Nora Jaffary
Associate Professor
Department: History
Faculty: Arts and Science

Phone: | (514) 848-2424 ext. 2432 | |
Email: | nora.jaffary@concordia.ca |
Expertise:
Mexican History -- especially colonial era, history of gender, religion in the colonial period; child-birth and birth control., mexico inquisition crime infanticide abortion
Language(s) spoken:
English, French (able to conduct interviews in French), Spanish
Professional associations:
PhD
Dr. Jaffary is a Latin Americanist whose research focuses on social and gender history in colonial and nineteenth-century Mexico. Her book, Reproduction and Its Discontents in Mexico: Childbirth and Contraception from 1750 to 1905 (UNC-Chapel Hill, 2016) examining midwifery, monstrous births, infanticide, abortion and the emergence of Mexican obstetrics, won the Canadian Historical Association's Wallace K. Ferguson Prize in 2017, and Honorable Mention for the Latin American Studies Association's Howard F. Cline Book Prize in Mexican History in 2018. Her new Abortion in Mexico: A History was published in 2024 with Spanish (Tirant lo Blanch) and English (University of Nebraska Press).

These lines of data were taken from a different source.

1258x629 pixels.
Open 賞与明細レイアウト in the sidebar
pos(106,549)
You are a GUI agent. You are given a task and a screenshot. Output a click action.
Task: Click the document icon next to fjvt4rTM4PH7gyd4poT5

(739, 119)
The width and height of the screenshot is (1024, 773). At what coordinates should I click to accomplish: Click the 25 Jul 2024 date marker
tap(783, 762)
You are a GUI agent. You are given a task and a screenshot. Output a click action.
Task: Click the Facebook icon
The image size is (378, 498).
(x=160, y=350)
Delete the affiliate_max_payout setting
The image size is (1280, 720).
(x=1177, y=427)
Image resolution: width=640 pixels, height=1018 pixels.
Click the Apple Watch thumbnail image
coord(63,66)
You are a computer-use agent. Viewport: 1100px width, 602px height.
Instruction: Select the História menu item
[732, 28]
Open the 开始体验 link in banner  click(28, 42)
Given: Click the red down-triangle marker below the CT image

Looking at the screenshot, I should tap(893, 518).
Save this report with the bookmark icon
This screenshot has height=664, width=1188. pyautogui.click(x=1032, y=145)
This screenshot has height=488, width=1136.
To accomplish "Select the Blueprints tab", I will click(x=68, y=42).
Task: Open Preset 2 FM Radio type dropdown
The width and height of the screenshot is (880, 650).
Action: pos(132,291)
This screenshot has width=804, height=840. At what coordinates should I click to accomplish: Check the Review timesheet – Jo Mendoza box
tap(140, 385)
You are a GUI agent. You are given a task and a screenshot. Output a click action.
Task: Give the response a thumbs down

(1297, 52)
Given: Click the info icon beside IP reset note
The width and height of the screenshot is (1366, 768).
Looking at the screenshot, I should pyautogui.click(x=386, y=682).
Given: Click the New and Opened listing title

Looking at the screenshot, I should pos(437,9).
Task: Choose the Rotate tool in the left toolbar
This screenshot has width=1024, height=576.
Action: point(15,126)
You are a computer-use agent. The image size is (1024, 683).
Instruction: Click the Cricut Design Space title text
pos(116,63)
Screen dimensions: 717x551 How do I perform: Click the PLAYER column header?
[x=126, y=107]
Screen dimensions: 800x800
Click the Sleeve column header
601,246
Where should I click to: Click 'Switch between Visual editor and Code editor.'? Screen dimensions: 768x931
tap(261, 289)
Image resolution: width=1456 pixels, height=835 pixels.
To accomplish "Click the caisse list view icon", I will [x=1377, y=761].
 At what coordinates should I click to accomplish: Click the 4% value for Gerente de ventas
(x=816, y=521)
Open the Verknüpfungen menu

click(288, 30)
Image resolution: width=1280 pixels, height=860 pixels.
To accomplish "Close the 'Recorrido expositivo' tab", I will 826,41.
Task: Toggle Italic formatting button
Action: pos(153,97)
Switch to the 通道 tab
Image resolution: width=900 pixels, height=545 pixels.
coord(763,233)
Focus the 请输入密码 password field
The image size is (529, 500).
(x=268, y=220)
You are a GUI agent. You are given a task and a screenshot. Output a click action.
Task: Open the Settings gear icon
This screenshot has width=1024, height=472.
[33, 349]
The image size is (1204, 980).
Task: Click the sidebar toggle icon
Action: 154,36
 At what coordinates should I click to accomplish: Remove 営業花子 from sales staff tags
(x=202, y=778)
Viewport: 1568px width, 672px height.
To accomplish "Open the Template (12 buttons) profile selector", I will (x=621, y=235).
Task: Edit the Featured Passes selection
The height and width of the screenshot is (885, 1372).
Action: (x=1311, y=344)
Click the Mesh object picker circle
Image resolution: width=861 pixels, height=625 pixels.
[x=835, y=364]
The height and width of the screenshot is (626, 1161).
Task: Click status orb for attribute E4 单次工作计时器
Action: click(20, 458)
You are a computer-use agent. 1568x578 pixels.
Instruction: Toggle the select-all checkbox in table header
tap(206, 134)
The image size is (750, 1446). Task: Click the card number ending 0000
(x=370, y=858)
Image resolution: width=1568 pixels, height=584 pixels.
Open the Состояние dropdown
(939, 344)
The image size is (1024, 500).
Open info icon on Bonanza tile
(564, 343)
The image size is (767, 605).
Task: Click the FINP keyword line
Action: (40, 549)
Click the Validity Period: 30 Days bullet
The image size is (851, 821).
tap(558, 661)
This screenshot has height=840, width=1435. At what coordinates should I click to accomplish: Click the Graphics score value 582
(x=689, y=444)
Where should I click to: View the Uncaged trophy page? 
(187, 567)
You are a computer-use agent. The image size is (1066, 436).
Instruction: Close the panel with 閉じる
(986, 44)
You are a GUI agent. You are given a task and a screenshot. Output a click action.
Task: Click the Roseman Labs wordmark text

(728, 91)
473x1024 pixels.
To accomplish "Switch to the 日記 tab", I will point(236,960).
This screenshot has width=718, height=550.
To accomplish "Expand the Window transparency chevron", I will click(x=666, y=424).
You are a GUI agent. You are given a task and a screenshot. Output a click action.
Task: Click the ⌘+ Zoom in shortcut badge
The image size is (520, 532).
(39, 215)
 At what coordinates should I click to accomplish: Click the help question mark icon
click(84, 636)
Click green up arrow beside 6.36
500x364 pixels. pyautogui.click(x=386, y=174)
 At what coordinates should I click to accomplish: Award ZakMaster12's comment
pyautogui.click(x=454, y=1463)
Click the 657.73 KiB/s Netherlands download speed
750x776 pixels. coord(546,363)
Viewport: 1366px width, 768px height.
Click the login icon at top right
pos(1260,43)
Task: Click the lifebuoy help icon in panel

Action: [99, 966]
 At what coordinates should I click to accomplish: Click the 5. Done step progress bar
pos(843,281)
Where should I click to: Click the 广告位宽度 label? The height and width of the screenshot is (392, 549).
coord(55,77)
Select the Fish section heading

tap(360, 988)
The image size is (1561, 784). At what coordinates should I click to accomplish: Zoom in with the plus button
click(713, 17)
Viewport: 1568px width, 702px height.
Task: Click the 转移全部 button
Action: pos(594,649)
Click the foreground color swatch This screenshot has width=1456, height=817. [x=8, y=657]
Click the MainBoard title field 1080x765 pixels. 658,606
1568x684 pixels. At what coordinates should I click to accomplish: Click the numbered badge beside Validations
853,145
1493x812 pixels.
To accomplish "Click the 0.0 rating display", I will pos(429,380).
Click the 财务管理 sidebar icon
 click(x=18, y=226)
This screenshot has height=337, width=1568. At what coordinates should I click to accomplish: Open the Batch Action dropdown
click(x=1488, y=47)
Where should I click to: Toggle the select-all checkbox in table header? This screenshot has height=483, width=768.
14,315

Dr. Jaffary received her Ph.D. in Latin American History from Columbia University in 2000. She has published a monograph on the Mexican inquisition’s investigation of popular religious practices, False Mystics: Deviant Orthodoxy in Colonial Mexico, a volume of essays treating the comparative colonization of the Americas, Gender, Race, and Religion in the Colonization of the Americas, and two collections of primary sources in translation aimed at introducing students to Mexican history and to women's history: Women in Colonial Latin America: Texts and Contexts, 1526-1806, co-edited with Jane E. Mangan and Mexican History: A Primary Source Reader, co-edited with Edward W. Osowski and Susie S. Porter.
Dr. Jaffary regularly teaches classes on the colonial and modern history of Latin America including "Latin America Via the Novel," and "Mexican, Cuban, and US Relations."
Dr. Jaffary is interested in working with graduate students on issues involving Mexico’s social and cultural history in the colonial and modern eras, or more broadly on gender, medicine, race, crime, deviancy, and religion in colonial and nineteenth-century Latin America.
She has previously served as both Graduate Program Director, Department Chair, and as the Academic Code Administrator for the Faculty of Arts and Science.